:: REQUIRED ACTION ::
Output, exactly and with no pictures, the line that contains "Where should I" and every line that comes after it in the data below, the last one included.

:: AVAILABLE RECORDS ::
----------------

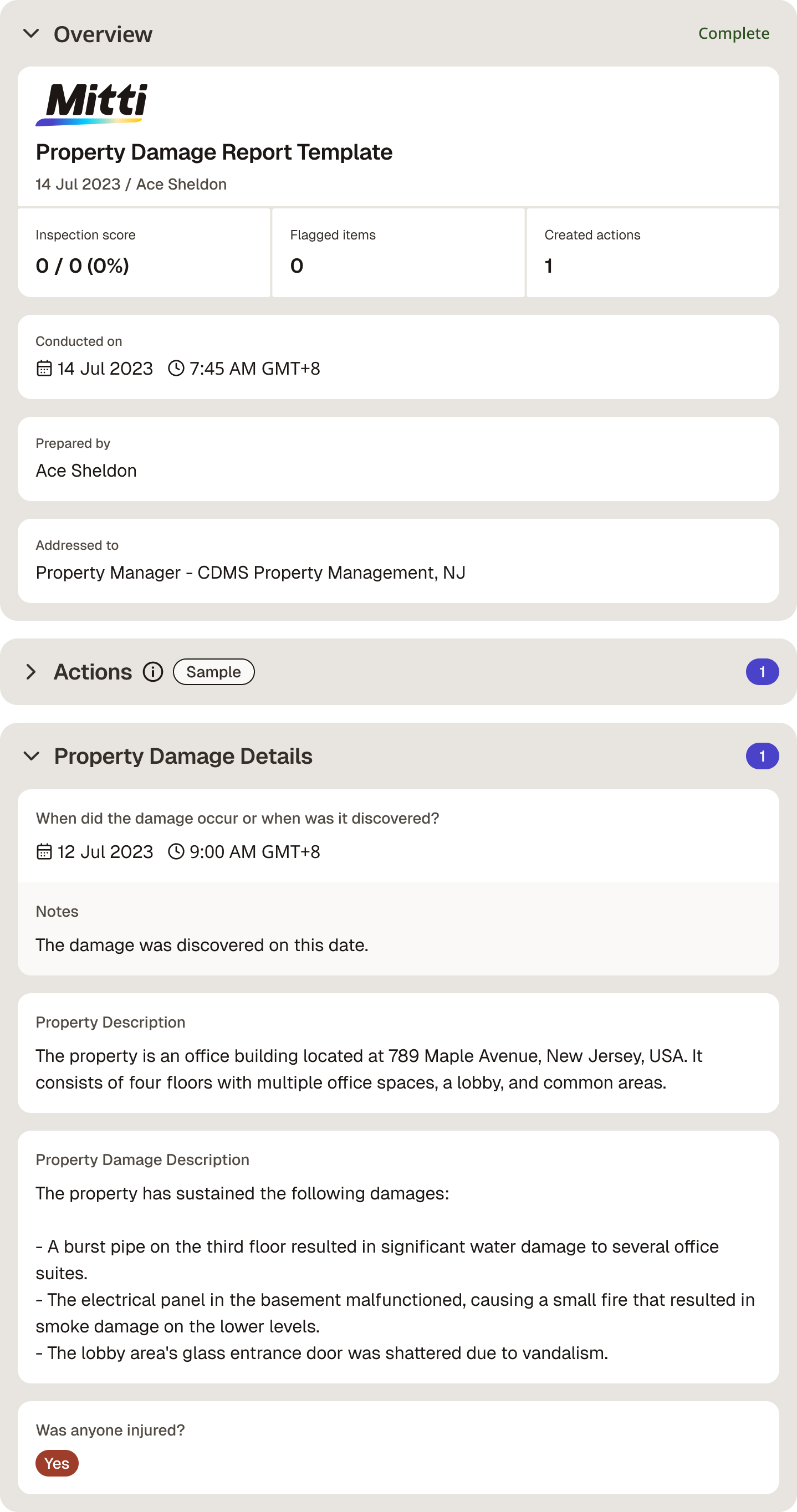797x1512 pixels.
Task: Expand the Actions section chevron
Action: pyautogui.click(x=31, y=672)
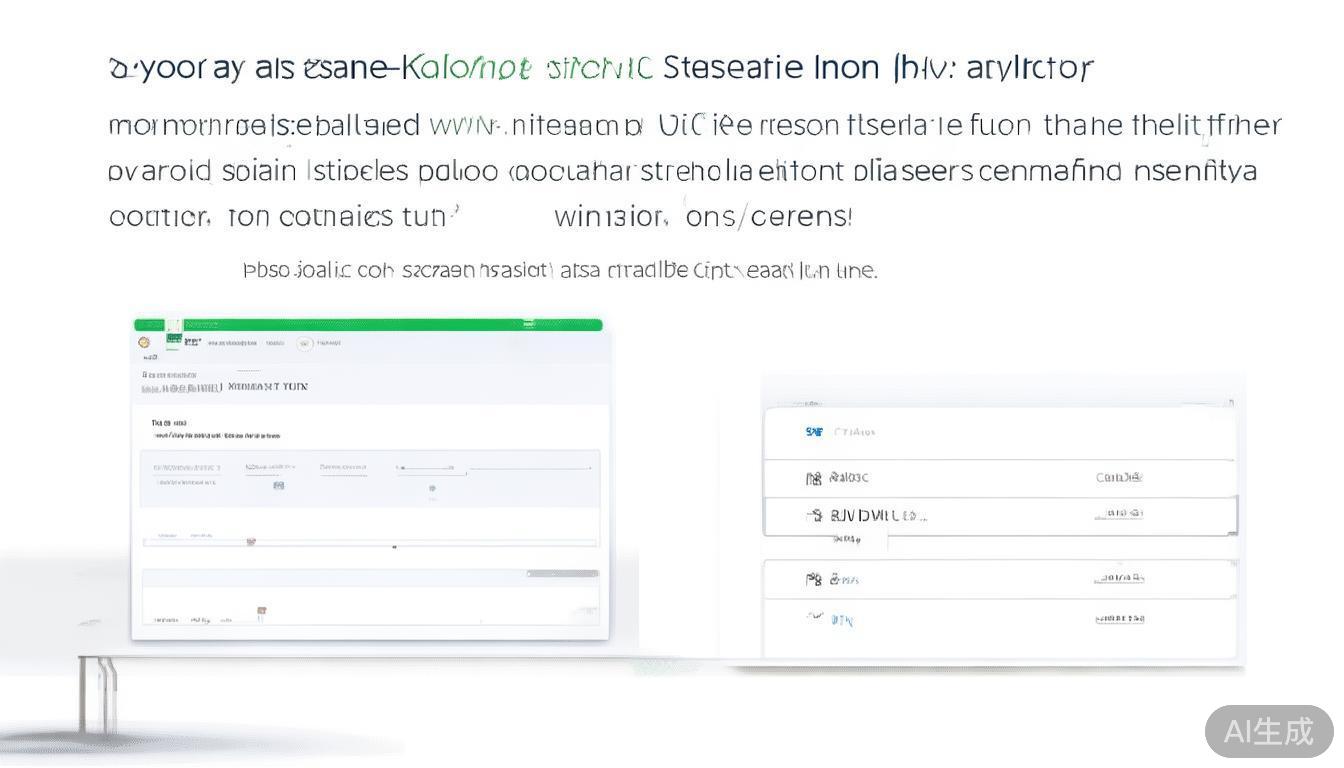Click the gray button at bottom table's top right
The image size is (1344, 768).
(x=562, y=574)
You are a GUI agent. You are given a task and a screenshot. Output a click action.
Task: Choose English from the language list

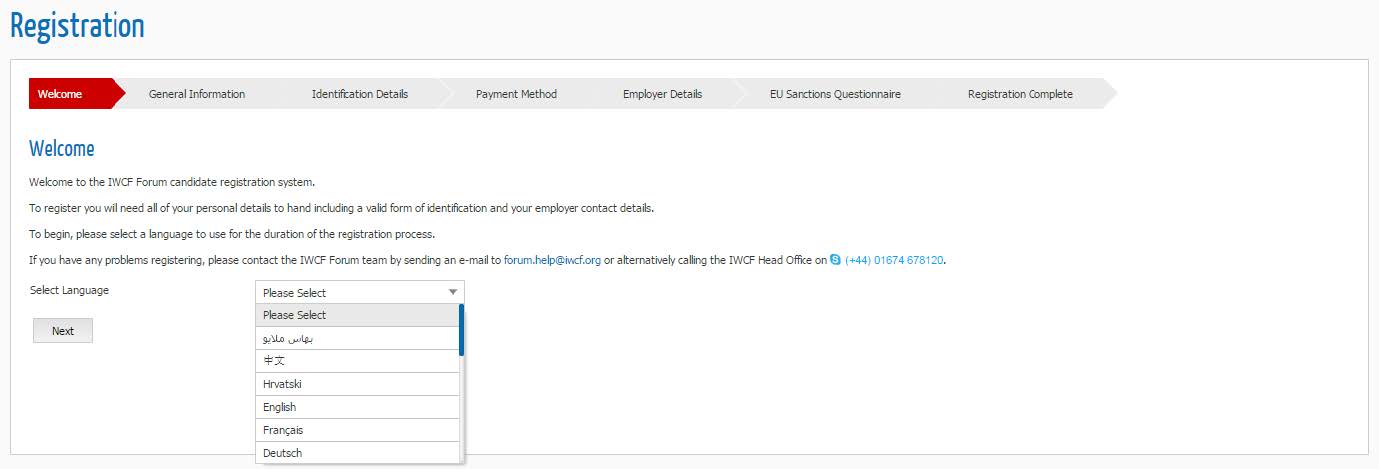[357, 407]

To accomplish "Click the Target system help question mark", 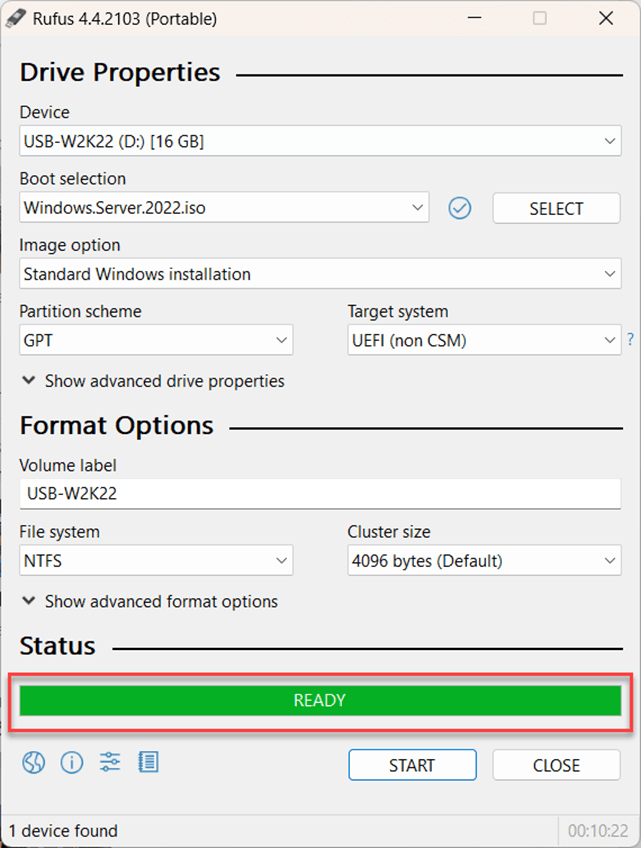I will point(630,340).
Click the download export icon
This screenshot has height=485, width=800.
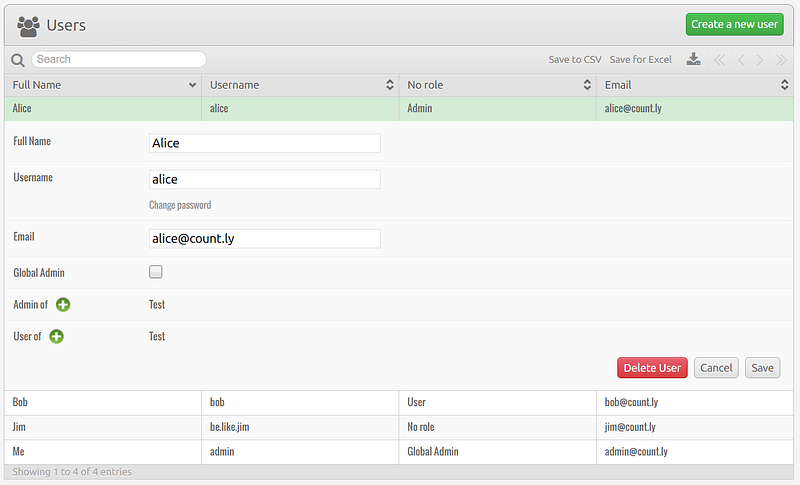tap(693, 59)
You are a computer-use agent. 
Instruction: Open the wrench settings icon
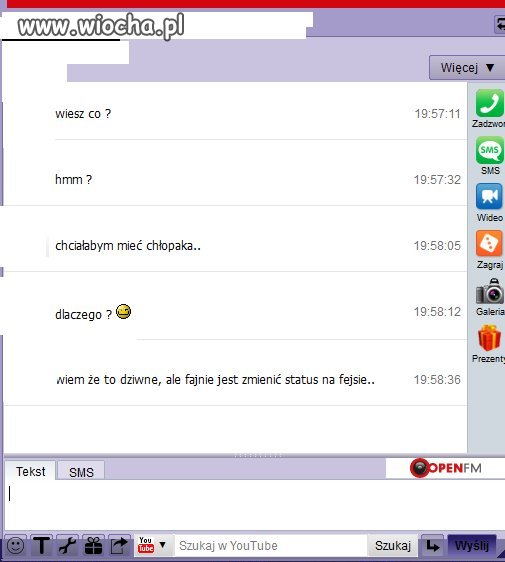point(68,546)
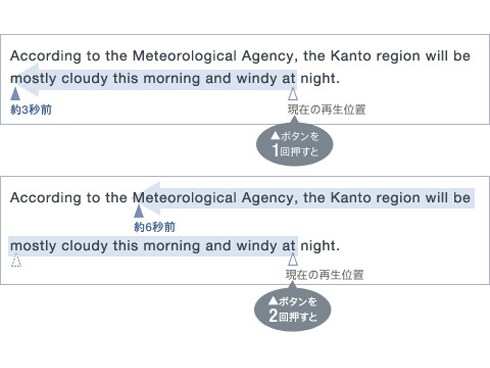Click the 約6秒前 label
Viewport: 490px width, 368px height.
coord(154,227)
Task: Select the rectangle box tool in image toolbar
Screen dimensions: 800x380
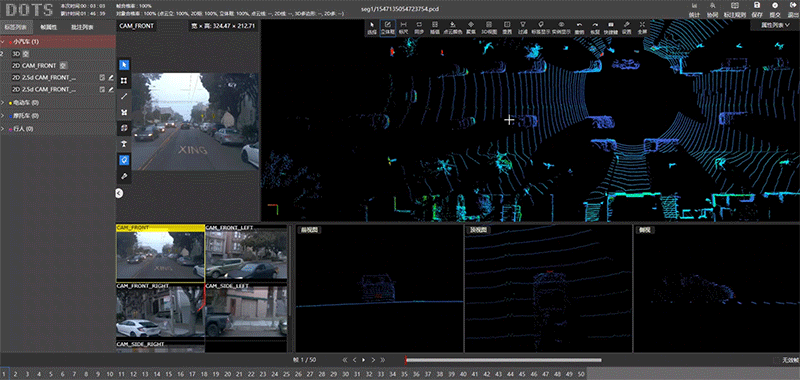Action: coord(124,81)
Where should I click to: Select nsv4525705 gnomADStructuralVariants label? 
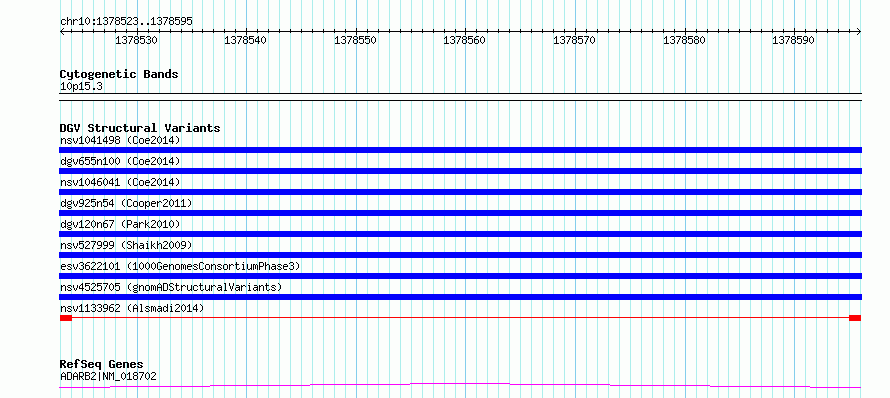click(171, 287)
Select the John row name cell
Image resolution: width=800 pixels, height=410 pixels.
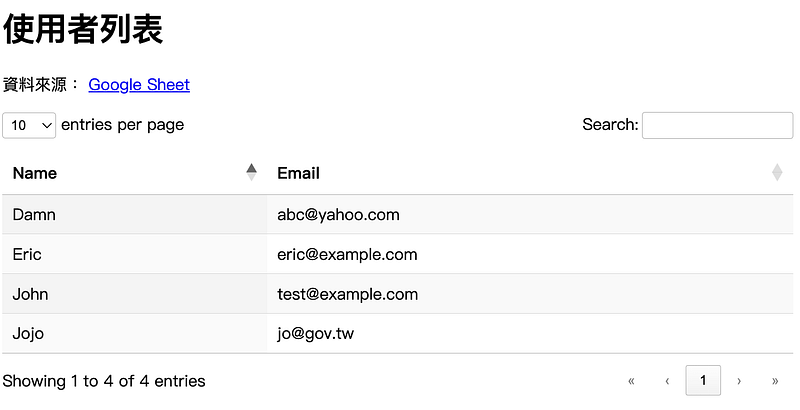tap(135, 294)
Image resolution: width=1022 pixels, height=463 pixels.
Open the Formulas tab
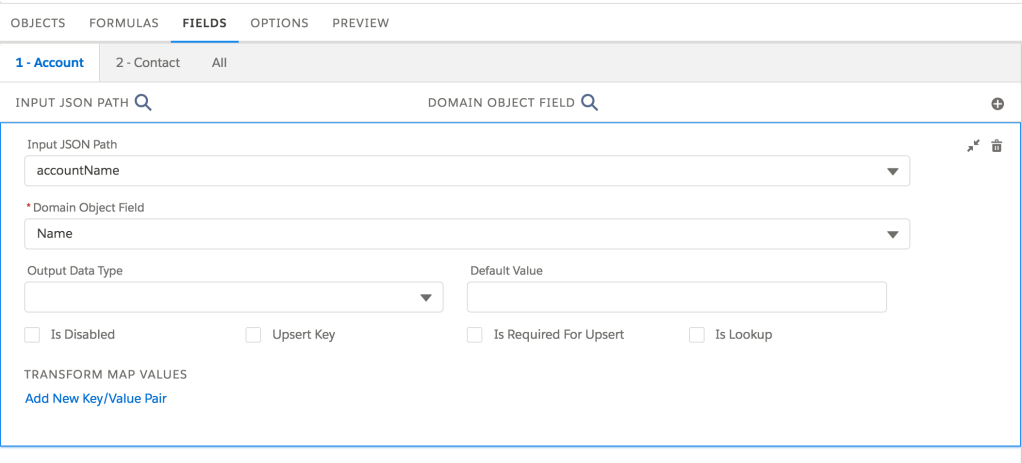click(x=124, y=22)
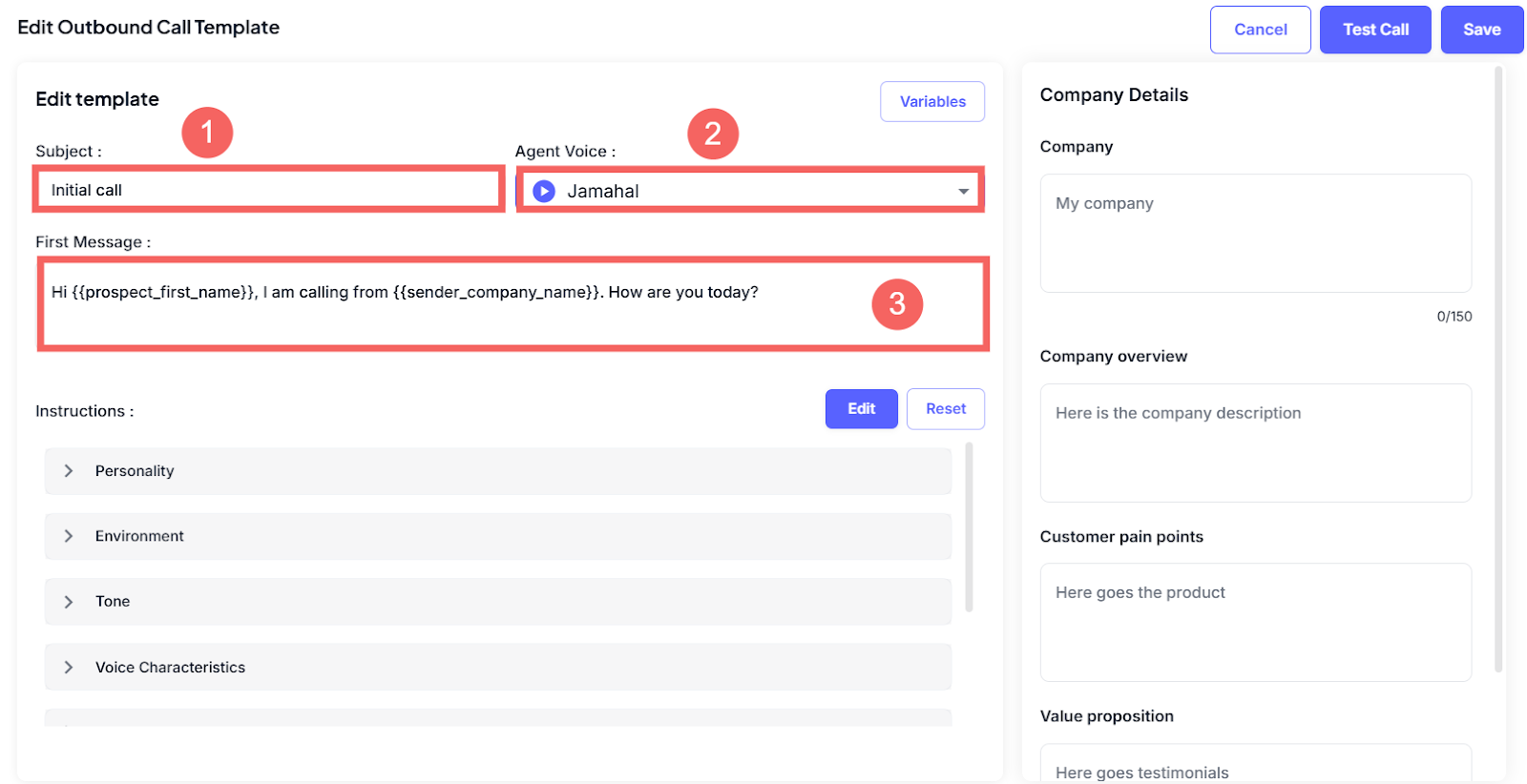
Task: Open the Agent Voice dropdown arrow
Action: tap(963, 192)
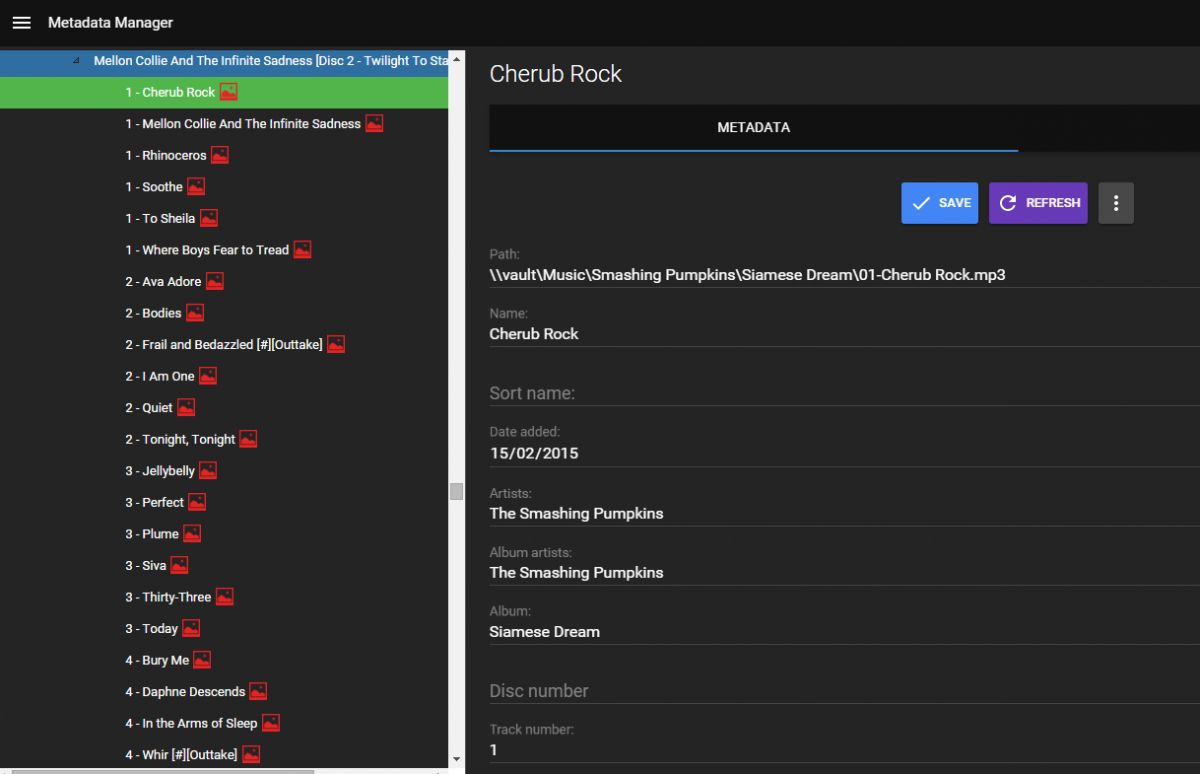Collapse the Mellon Collie album tree node
1200x774 pixels.
click(x=77, y=61)
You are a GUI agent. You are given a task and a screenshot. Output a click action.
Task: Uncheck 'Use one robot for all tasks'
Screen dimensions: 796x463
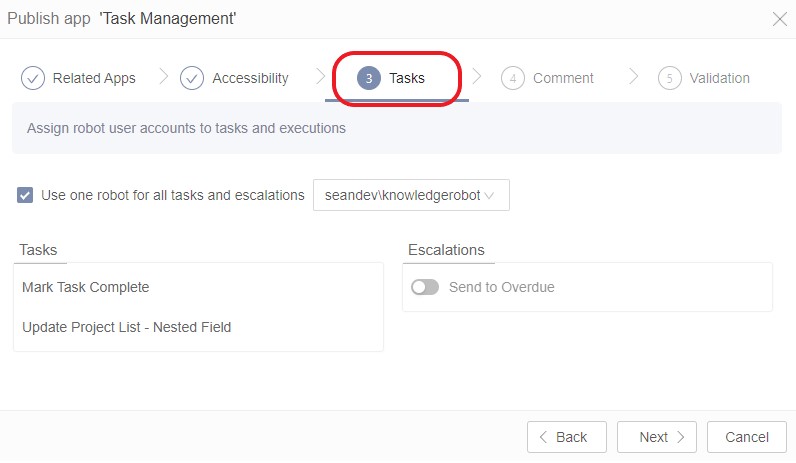click(26, 195)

----------------

:: RESPONSE BOX ::
Where should I click to: Select nsv4525705 gnomADStructuralVariants label? 
click(171, 287)
Select the John row name cell
Image resolution: width=800 pixels, height=410 pixels.
tap(135, 294)
Image resolution: width=1022 pixels, height=463 pixels.
Open the Formulas tab
click(x=124, y=22)
Task: Open the Agent Voice dropdown arrow
Action: tap(963, 192)
Collapse the Mellon Collie album tree node
1200x774 pixels.
click(x=77, y=61)
You are a GUI agent. You are given a task and a screenshot. Output a click action.
Task: Uncheck 'Use one robot for all tasks'
Screen dimensions: 796x463
click(26, 195)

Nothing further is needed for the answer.